• INFORMATION GIVEN:

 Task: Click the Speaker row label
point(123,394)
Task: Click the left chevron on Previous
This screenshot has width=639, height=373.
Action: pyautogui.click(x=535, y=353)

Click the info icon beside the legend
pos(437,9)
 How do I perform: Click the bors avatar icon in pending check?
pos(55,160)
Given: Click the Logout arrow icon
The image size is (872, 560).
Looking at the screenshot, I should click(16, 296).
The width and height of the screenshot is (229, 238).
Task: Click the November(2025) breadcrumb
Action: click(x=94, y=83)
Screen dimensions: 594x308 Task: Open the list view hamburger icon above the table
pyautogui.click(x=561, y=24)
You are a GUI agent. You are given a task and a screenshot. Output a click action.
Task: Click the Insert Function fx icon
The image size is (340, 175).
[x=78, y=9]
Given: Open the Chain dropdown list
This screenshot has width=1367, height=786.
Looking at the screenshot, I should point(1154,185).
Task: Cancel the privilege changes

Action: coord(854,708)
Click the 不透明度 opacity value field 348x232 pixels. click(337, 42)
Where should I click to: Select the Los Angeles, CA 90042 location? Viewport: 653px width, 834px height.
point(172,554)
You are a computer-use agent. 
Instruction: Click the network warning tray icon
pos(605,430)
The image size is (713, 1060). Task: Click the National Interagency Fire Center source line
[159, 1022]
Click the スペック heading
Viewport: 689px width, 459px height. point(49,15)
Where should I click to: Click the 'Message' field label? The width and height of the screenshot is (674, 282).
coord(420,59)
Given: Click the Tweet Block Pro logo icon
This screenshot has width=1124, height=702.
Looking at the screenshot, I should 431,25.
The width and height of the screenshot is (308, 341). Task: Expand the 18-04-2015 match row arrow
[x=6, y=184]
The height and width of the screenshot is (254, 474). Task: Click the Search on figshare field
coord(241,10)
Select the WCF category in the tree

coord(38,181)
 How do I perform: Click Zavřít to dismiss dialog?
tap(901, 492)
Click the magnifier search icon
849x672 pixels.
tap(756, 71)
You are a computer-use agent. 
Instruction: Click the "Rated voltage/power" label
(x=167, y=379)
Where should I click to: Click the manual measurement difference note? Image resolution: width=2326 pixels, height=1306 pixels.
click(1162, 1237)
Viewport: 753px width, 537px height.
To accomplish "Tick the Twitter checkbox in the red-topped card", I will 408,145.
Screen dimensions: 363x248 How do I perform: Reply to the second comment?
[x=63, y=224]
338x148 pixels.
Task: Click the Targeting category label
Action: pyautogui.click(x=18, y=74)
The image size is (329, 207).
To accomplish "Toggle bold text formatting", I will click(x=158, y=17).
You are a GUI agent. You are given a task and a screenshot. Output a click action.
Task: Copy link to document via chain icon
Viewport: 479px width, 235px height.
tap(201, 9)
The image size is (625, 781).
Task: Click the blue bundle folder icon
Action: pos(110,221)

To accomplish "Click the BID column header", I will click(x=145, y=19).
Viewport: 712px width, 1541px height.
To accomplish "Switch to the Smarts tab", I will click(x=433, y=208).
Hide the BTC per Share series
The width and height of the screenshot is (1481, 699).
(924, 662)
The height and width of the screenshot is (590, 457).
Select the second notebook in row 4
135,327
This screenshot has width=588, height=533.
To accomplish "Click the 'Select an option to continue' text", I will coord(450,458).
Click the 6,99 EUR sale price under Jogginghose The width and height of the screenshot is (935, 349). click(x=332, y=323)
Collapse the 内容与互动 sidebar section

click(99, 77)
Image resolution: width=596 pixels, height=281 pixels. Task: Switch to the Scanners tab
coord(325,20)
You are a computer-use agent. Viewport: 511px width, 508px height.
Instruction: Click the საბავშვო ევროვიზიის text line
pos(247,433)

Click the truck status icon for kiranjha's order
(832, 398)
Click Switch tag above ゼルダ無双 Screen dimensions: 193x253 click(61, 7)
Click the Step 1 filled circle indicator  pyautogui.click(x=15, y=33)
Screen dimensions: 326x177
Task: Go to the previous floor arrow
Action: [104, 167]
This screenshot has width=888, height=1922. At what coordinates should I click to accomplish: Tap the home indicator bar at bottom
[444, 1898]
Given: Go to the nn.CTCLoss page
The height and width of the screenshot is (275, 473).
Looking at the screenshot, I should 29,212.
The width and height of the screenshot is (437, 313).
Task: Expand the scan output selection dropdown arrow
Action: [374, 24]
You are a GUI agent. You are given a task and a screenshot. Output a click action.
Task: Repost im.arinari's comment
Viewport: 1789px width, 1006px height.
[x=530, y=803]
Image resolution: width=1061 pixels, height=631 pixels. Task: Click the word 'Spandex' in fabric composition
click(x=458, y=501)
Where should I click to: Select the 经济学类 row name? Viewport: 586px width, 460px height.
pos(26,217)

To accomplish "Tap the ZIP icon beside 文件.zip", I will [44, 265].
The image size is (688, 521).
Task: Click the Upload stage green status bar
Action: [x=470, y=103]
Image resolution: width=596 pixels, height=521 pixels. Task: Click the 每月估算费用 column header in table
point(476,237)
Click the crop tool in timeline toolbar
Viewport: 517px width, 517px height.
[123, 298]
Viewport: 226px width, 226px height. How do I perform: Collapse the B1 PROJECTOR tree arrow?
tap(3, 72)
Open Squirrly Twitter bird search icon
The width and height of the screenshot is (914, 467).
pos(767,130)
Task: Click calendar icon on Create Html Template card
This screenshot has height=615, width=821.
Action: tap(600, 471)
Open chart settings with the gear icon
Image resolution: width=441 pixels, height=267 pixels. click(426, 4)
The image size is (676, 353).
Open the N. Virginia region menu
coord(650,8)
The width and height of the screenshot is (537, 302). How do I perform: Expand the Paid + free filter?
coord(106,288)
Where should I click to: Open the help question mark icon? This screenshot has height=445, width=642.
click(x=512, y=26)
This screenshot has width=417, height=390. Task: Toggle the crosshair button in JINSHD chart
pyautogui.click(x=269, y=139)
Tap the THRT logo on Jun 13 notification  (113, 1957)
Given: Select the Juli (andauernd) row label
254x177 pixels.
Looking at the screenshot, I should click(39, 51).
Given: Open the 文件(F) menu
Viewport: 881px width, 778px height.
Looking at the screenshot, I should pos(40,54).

• TASK OBJECTIVE: Make an exact copy of the whole listing, so that no line is lost.

• ANSWER:
 Task: Click the Speaker row label
point(123,394)
Task: Click the left chevron on Previous
This screenshot has width=639, height=373.
Action: pyautogui.click(x=535, y=353)

Click the info icon beside the legend
pos(437,9)
 How do I perform: Click the bors avatar icon in pending check?
pos(55,160)
Given: Click the Logout arrow icon
The image size is (872, 560).
Looking at the screenshot, I should click(16, 296).
The width and height of the screenshot is (229, 238).
Task: Click the November(2025) breadcrumb
Action: click(x=94, y=83)
Screen dimensions: 594x308 Task: Open the list view hamburger icon above the table
pyautogui.click(x=561, y=24)
You are a GUI agent. You are given a task and a screenshot. Output a click action.
Task: Click the Insert Function fx icon
The image size is (340, 175).
[x=78, y=9]
Given: Open the Chain dropdown list
This screenshot has width=1367, height=786.
Looking at the screenshot, I should point(1154,185).
Task: Cancel the privilege changes

Action: coord(854,708)
Click the 不透明度 opacity value field 348x232 pixels. click(337, 42)
Where should I click to: Select the Los Angeles, CA 90042 location? Viewport: 653px width, 834px height.
point(172,554)
You are a computer-use agent. 
Instruction: Click the network warning tray icon
pos(605,430)
The image size is (713, 1060). Task: Click the National Interagency Fire Center source line
[159, 1022]
Click the スペック heading
Viewport: 689px width, 459px height. point(49,15)
Where should I click to: Click the 'Message' field label? The width and height of the screenshot is (674, 282).
coord(420,59)
Given: Click the Tweet Block Pro logo icon
This screenshot has width=1124, height=702.
Looking at the screenshot, I should 431,25.
The width and height of the screenshot is (308, 341). Task: Expand the 18-04-2015 match row arrow
[x=6, y=184]
The height and width of the screenshot is (254, 474). Task: Click the Search on figshare field
coord(241,10)
Select the WCF category in the tree

coord(38,181)
 How do I perform: Click Zavřít to dismiss dialog?
tap(901, 492)
Click the magnifier search icon
849x672 pixels.
tap(756, 71)
You are a computer-use agent. 
Instruction: Click the "Rated voltage/power" label
(x=167, y=379)
Where should I click to: Click the manual measurement difference note? Image resolution: width=2326 pixels, height=1306 pixels.
click(1162, 1237)
Viewport: 753px width, 537px height.
To accomplish "Tick the Twitter checkbox in the red-topped card", I will 408,145.
Screen dimensions: 363x248 How do I perform: Reply to the second comment?
[x=63, y=224]
338x148 pixels.
Task: Click the Targeting category label
Action: pyautogui.click(x=18, y=74)
The image size is (329, 207).
To accomplish "Toggle bold text formatting", I will click(x=158, y=17).
You are a GUI agent. You are given a task and a screenshot. Output a click action.
Task: Copy link to document via chain icon
Viewport: 479px width, 235px height.
tap(201, 9)
The image size is (625, 781).
Task: Click the blue bundle folder icon
Action: pos(110,221)

To accomplish "Click the BID column header", I will click(x=145, y=19).
Viewport: 712px width, 1541px height.
To accomplish "Switch to the Smarts tab", I will click(x=433, y=208).
Hide the BTC per Share series
The width and height of the screenshot is (1481, 699).
(924, 662)
The height and width of the screenshot is (590, 457).
Select the second notebook in row 4
135,327
This screenshot has width=588, height=533.
To accomplish "Click the 'Select an option to continue' text", I will coord(450,458).
Click the 6,99 EUR sale price under Jogginghose The width and height of the screenshot is (935, 349). click(x=332, y=323)
Collapse the 内容与互动 sidebar section

click(99, 77)
Image resolution: width=596 pixels, height=281 pixels. Task: Switch to the Scanners tab
coord(325,20)
You are a computer-use agent. Viewport: 511px width, 508px height.
Instruction: Click the საბავშვო ევროვიზიის text line
pos(247,433)

Click the truck status icon for kiranjha's order
(832, 398)
Click Switch tag above ゼルダ無双 Screen dimensions: 193x253 click(61, 7)
Click the Step 1 filled circle indicator  pyautogui.click(x=15, y=33)
Screen dimensions: 326x177
Task: Go to the previous floor arrow
Action: [104, 167]
This screenshot has width=888, height=1922. At what coordinates should I click to accomplish: Tap the home indicator bar at bottom
[444, 1898]
Given: Go to the nn.CTCLoss page
The height and width of the screenshot is (275, 473).
Looking at the screenshot, I should 29,212.
The width and height of the screenshot is (437, 313).
Task: Expand the scan output selection dropdown arrow
Action: [374, 24]
You are a GUI agent. You are given a task and a screenshot. Output a click action.
Task: Repost im.arinari's comment
Viewport: 1789px width, 1006px height.
[x=530, y=803]
Image resolution: width=1061 pixels, height=631 pixels. Task: Click the word 'Spandex' in fabric composition
click(x=458, y=501)
Where should I click to: Select the 经济学类 row name? Viewport: 586px width, 460px height.
pos(26,217)

To accomplish "Tap the ZIP icon beside 文件.zip", I will [44, 265].
The image size is (688, 521).
Task: Click the Upload stage green status bar
Action: [x=470, y=103]
Image resolution: width=596 pixels, height=521 pixels. Task: Click the 每月估算费用 column header in table
point(476,237)
Click the crop tool in timeline toolbar
Viewport: 517px width, 517px height.
[123, 298]
Viewport: 226px width, 226px height. How do I perform: Collapse the B1 PROJECTOR tree arrow?
tap(3, 72)
Open Squirrly Twitter bird search icon
The width and height of the screenshot is (914, 467).
pos(767,130)
Task: Click calendar icon on Create Html Template card
This screenshot has height=615, width=821.
Action: tap(600, 471)
Open chart settings with the gear icon
Image resolution: width=441 pixels, height=267 pixels. click(426, 4)
The image size is (676, 353).
Open the N. Virginia region menu
coord(650,8)
The width and height of the screenshot is (537, 302). How do I perform: Expand the Paid + free filter?
coord(106,288)
Where should I click to: Open the help question mark icon? This screenshot has height=445, width=642.
click(x=512, y=26)
This screenshot has width=417, height=390. Task: Toggle the crosshair button in JINSHD chart
pyautogui.click(x=269, y=139)
Tap the THRT logo on Jun 13 notification  (113, 1957)
Given: Select the Juli (andauernd) row label
254x177 pixels.
Looking at the screenshot, I should click(39, 51).
Given: Open the 文件(F) menu
Viewport: 881px width, 778px height.
Looking at the screenshot, I should pos(40,54).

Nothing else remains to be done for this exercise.